INPUT START
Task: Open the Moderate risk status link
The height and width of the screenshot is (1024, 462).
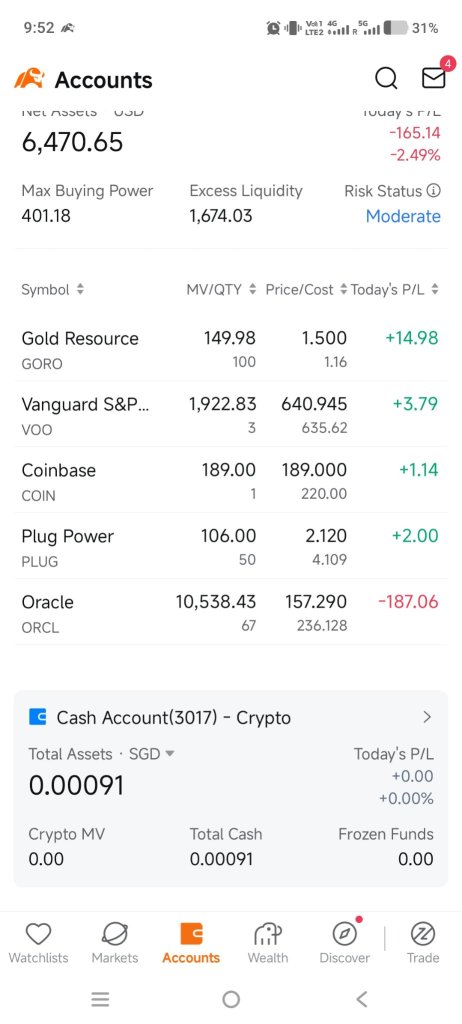Action: tap(403, 216)
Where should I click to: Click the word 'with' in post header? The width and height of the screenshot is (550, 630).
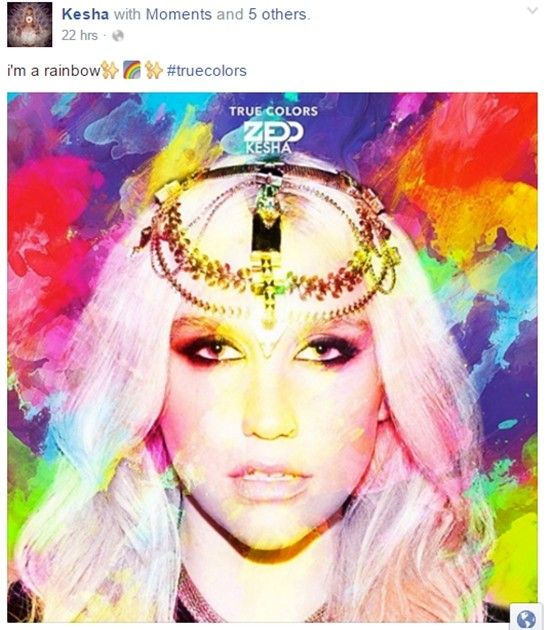coord(127,14)
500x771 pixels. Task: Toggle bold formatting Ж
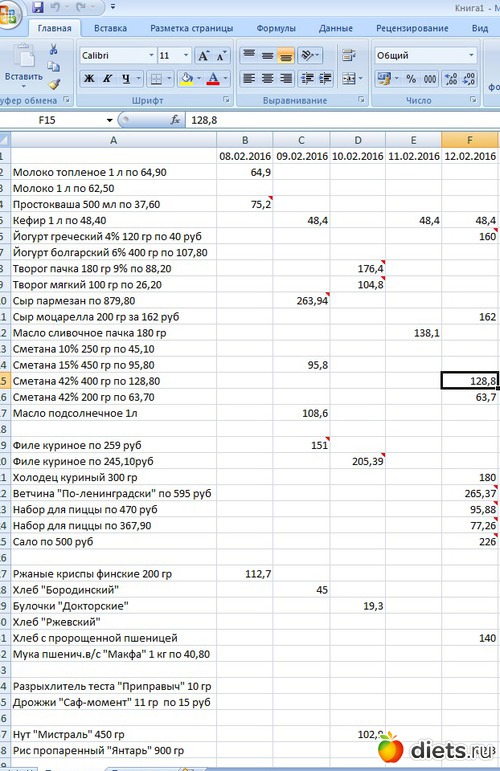(x=89, y=78)
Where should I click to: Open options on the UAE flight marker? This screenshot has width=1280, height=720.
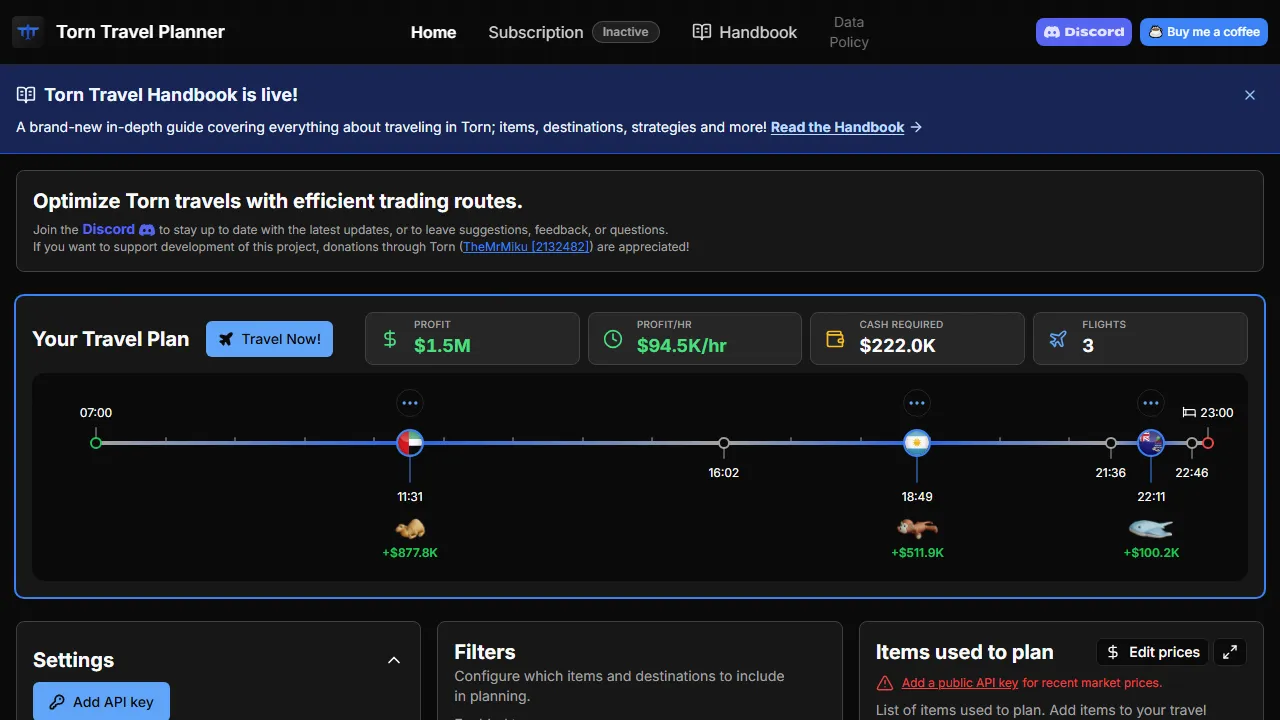pos(410,402)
INPUT END
* **INSTRUCTIONS TO FOLLOW**
Write out the data exactly, but not its pictures.

* **SOLUTION FOR THIS TASK**
Task: Open the Moderate risk status link
The height and width of the screenshot is (1024, 462).
Action: tap(403, 216)
Where should I click to: Click the word 'with' in post header? The width and height of the screenshot is (550, 630).
coord(127,14)
500x771 pixels. Task: Toggle bold formatting Ж
(x=89, y=78)
Where should I click to: Open options on the UAE flight marker? This screenshot has width=1280, height=720.
pos(410,402)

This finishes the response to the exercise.